It is time to reassess reporting of electroconvulsive therapy data in New Zealand: A 17-year retrospective analysis of treatment data from Waikato.

Abstract

Objective: The New Zealand Government has provided brief annual reports on electroconvulsive therapy treatment since 2004. Despite this, only limited information is made available to clinicians to guide clinical improvement and refine guidelines. Beyond an audit from Otago detailing 10 years of electroconvulsive therapy treatments, limited information is available about electroconvulsive therapy treatments in New Zealand. This paper reports on the use of electroconvulsive therapy over the past 17 years in one New Zealand District Health Board.

Methods: It covers 7126 treatments for 333 patients between 2004 and 2020.

Results: Despite an increasing number of treatments, there has been no per capita growth when corrected for the population. Despite criticism for the disproportionate use of electroconvulsive therapy in women, treatment equity for men and women has been evidenced over the latter 3 years. The majority of treatments were given under voluntary consent, even among patients admitted under the Mental Health Act. Clinical practice is moving towards bifrontal treatment over other electrode placements in response to clinical guidance.

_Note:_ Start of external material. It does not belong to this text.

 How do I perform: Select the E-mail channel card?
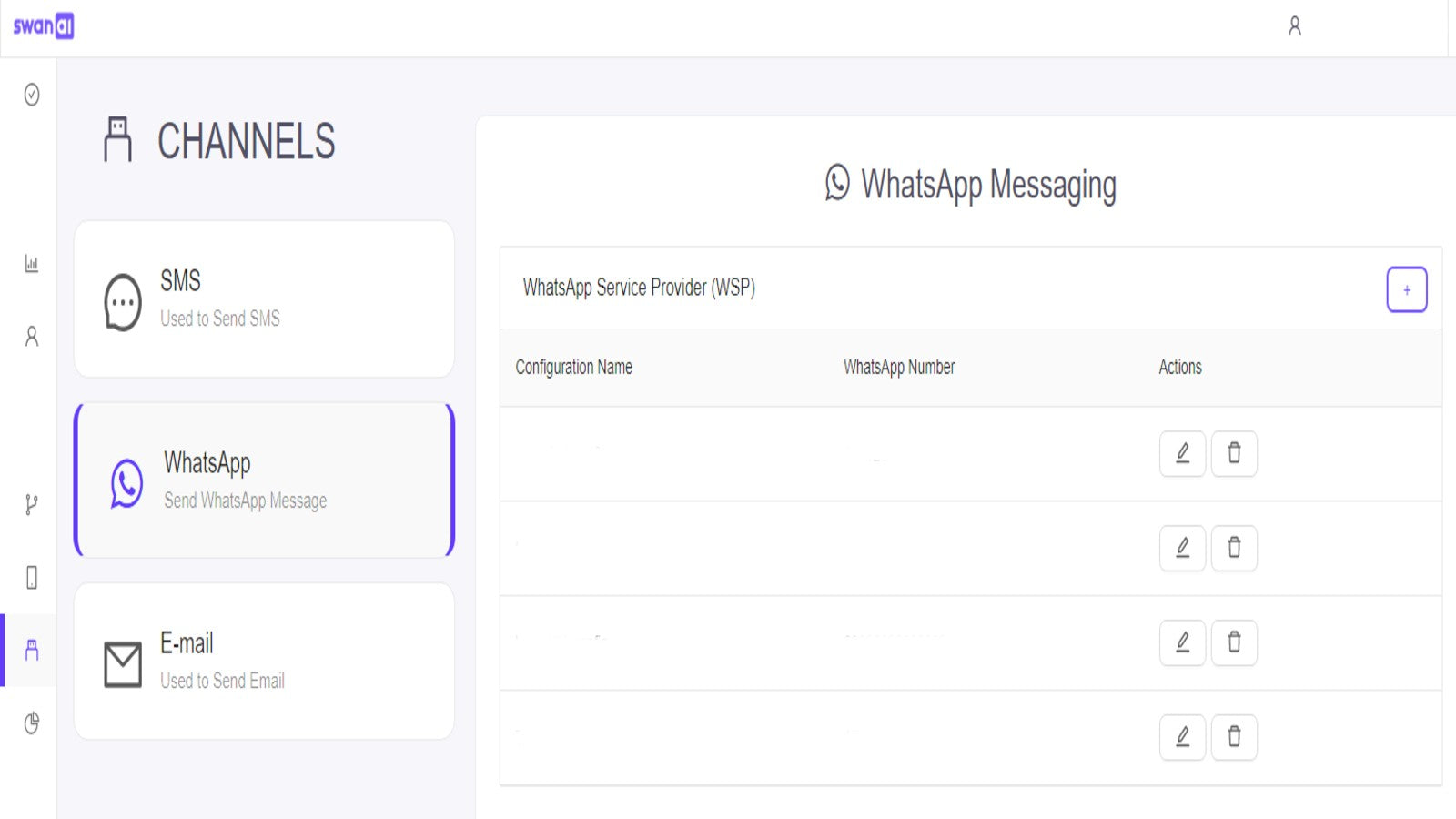click(264, 661)
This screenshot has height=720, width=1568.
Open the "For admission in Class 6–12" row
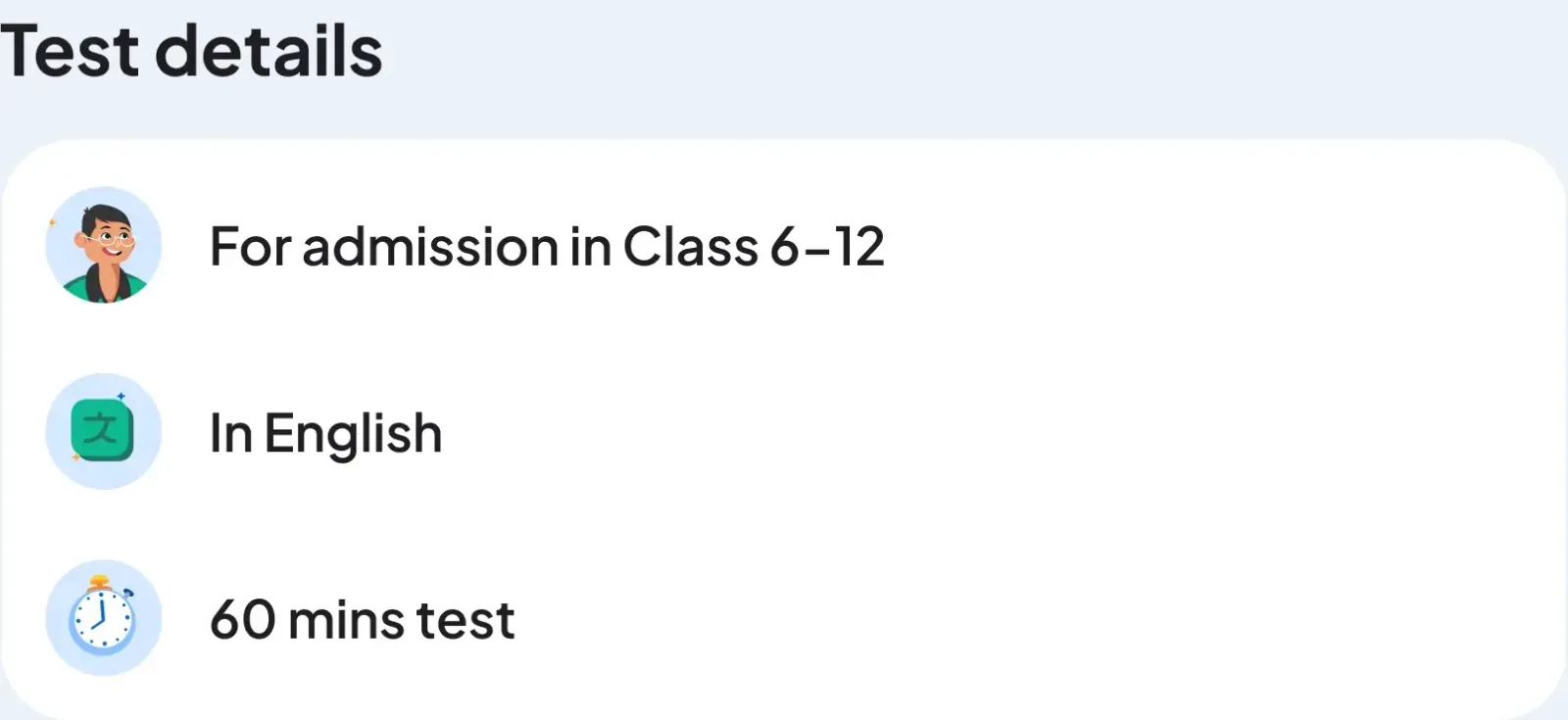click(x=546, y=246)
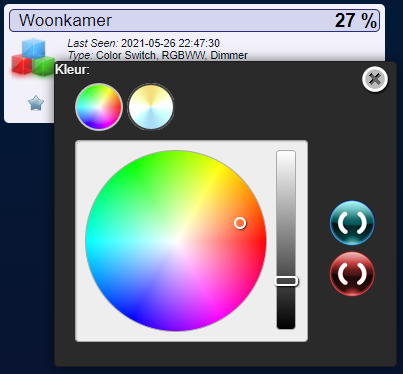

Conclusion: While COVID-19 had broad impacts across healthcare services, it has not led to an overall change in treatments. There was, however, a noticeable shift towards more psychotic disorders treated during the pandemic. This study also provides data that Māori and Pacific Islanders are accessing electroconvulsive therapy, though rates of electroconvulsive therapy usage are still lesser on a proportional population basis. Conclusions are provided to improve national data collection and reporting standards.